On this subject we should first listen to Ferton, who more than any one else has studied the habits of the pompilids. After having observed that the size of the victims captured by each species cannot exceed certain limits, sometimes very large, the distinguished observer adds:

It is not only necessary that the pompilid should hunt for a spider which fills certain conditions of size, but it is necessary also that it should have a special kind of life which adapts it to the wasp's method of chase. The pompilid which takes customarily earth-inhabiting spiders will not attack those which build webs . . . and, reciprocally, one which chases spiders living in the free air will neglect those which live under the earth.

Let us give some examples of this. Let us take the above-ground spiders. Evagetes laboriosus hunts exclusively the wandering Lycosas, the jumpers (wolf-spiders), and does not always succeed in following them, because it is short-sighted. The six-spotted Pompilus catches the thomisid spiders which lie in wait among the flowers. The thick-headed Pompilus attacks the epeirid spiders in their orb-webs, and the apical Pompilus, studied by Fabre, knows how to extract the seges-trid spider from its silken funnel. The same specialization exists with the earth-inhabiting spiders. The ringed Calicurgus, the banded Pompilus, and the somber Pompilus pursue the burrowing lycosid spiders. The first makes the spider issue from its burrow, and Fabre supposes that "in the walls of a narrow burrow the wasp cannot direct its sting with the necessary precision," but, more audacious or more expert, the two other species do not hesitate to attack the victim in the depths of its burrow. Not less brave and still wiser are the pompilids which hunt the Mygales, for the burrow of these spiders is closed with a door and the spider within often grasps this, so that it is necessary to use some ruse to force it. The wandering Pompilus and the yellow-bellied Planiceps, which hunt the species of the genus Memesia, have no other tool than their appendages with which to do this, while to reach the Corsican Mygale the plicate Pompilus has an especial adaptation. "Its flat head, armed with an elongated hood, is," says Ferton, "a powerful lever which gives support to the mandibles when they have succeeded in getting under the edge of the door of the spider."
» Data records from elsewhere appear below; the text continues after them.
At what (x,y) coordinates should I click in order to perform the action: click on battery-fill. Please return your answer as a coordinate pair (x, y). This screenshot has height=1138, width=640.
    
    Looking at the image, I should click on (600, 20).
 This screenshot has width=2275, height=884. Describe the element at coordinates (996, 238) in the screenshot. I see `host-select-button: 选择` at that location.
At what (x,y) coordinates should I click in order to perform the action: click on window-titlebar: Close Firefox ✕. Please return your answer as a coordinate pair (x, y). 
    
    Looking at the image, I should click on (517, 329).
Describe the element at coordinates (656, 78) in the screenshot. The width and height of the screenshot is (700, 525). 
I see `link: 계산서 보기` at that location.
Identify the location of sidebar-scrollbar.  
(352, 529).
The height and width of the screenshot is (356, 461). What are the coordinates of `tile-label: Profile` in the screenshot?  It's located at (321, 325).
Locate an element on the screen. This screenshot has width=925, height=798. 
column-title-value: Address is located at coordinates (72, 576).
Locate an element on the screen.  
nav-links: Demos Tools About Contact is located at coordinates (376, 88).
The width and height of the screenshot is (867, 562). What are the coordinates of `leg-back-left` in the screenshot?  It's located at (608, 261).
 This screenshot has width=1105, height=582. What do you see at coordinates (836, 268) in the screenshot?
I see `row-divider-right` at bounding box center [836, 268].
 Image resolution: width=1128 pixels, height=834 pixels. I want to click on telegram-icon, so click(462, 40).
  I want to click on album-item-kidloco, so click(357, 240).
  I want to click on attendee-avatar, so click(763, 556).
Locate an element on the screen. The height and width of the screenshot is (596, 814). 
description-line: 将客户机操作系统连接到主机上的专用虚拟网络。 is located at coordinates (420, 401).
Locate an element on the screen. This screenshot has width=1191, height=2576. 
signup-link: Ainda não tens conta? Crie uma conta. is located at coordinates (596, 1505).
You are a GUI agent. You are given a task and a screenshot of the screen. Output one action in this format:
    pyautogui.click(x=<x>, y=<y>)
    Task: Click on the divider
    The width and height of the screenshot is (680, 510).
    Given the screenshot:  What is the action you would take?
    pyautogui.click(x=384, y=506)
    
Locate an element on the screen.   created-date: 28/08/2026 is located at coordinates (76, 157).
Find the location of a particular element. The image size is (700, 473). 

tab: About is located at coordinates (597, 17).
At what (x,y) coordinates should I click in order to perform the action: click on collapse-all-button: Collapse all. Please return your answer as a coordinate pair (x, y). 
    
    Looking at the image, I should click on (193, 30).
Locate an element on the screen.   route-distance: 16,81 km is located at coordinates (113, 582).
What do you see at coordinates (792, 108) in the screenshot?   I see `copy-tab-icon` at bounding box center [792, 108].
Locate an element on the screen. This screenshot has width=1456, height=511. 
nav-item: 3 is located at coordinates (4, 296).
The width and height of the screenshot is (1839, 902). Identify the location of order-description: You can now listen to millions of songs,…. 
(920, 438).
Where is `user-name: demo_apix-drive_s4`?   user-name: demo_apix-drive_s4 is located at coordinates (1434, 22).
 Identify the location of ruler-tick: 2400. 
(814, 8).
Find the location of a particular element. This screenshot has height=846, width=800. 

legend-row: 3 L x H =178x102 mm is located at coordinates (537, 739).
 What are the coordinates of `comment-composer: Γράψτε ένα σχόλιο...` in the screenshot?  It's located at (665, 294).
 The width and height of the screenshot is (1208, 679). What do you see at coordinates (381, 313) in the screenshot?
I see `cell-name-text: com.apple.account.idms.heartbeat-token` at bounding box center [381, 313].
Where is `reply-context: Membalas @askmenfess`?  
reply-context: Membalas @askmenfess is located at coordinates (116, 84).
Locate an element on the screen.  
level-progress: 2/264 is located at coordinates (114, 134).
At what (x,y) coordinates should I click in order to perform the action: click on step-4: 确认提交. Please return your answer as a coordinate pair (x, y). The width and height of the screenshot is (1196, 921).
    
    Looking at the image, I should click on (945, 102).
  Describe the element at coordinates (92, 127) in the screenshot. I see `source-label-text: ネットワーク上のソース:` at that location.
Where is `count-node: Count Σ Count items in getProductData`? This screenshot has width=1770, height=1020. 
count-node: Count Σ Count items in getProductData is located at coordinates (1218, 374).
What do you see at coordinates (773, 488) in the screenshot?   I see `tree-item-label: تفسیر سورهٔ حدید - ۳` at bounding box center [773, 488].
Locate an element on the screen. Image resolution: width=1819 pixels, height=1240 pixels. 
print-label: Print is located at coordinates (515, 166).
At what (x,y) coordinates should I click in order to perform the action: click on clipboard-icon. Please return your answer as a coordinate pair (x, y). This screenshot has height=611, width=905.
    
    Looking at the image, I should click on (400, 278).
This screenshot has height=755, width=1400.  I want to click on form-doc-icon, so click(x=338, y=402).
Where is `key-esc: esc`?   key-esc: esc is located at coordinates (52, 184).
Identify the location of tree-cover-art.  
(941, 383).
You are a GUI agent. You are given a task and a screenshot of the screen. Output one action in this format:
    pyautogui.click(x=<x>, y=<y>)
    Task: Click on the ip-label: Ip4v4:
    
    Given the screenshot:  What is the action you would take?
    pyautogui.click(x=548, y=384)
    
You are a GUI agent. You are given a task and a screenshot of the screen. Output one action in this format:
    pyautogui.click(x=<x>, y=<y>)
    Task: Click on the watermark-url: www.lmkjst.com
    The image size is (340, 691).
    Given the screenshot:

In order to hunt successfully, the pompilids have been obliged to conform in details to the habits of their adversaries. With certain species studied by Ferton these adaptive habits are of the greatest interest. The acrobatic Pompilus chases a very nimble theridiid spider, namely Li-thyphcmtus corollatus, which joins together tufts of grass with silken threads over which it darts away in flight with an acrobatic quickness, but the Pompilus is not less accomplished in this exercise. With rapidity it follows the frail threads, and when, as a stratagem, the spider lets itself fall on the soil, the Pompilus jumps after it. Here is something still better : When the wandering Pompilus chases Nemesia badia in the spring, it paralyzes the creature at the bottom of its hole, which is a simple shaft, but in the autumn it must manúuver a bit, for the shaft is then flanked with a lateral branch in which it can hide, and is fortified with a door. Then the Pompilus, says Ferton, carries away the doors "which cover the two orifices" and seeks to make the spider come out to repair the damage. It sticks its abdomen into one of the holes, but scarcely has it done so when it draws it out quickly and rests on the ground with its eyes turned toward the second orifice, its wings raised and vibrating, ready to dart upon the spider. Then it goes to the second door and does the same thing, and then begins again at the first. At other times it contents itself by giving certain knocks at one of the orifices, stopping and watching the second opening of the nest. Firrally the spider jumps quickly out of the hole, and flees with all its agility, but the hunter is quicker still and captures it within a few centimeters, and stings it. The yellow-bellied Planiceps has not yet arrived at this perfection, and enters one of the branches and loses the spider, which escapes by the other. All of the pompilids are not equally crafty, and some, although very few, hunt all kinds of spiders indifferently, and remain in the primitive condition in which, without doubt, all of the members of the family once lived. This is the case, according to Ferton, with Vachal's Pompilus, and in the United States, according to the Peckhams, with Pompilus marginatus.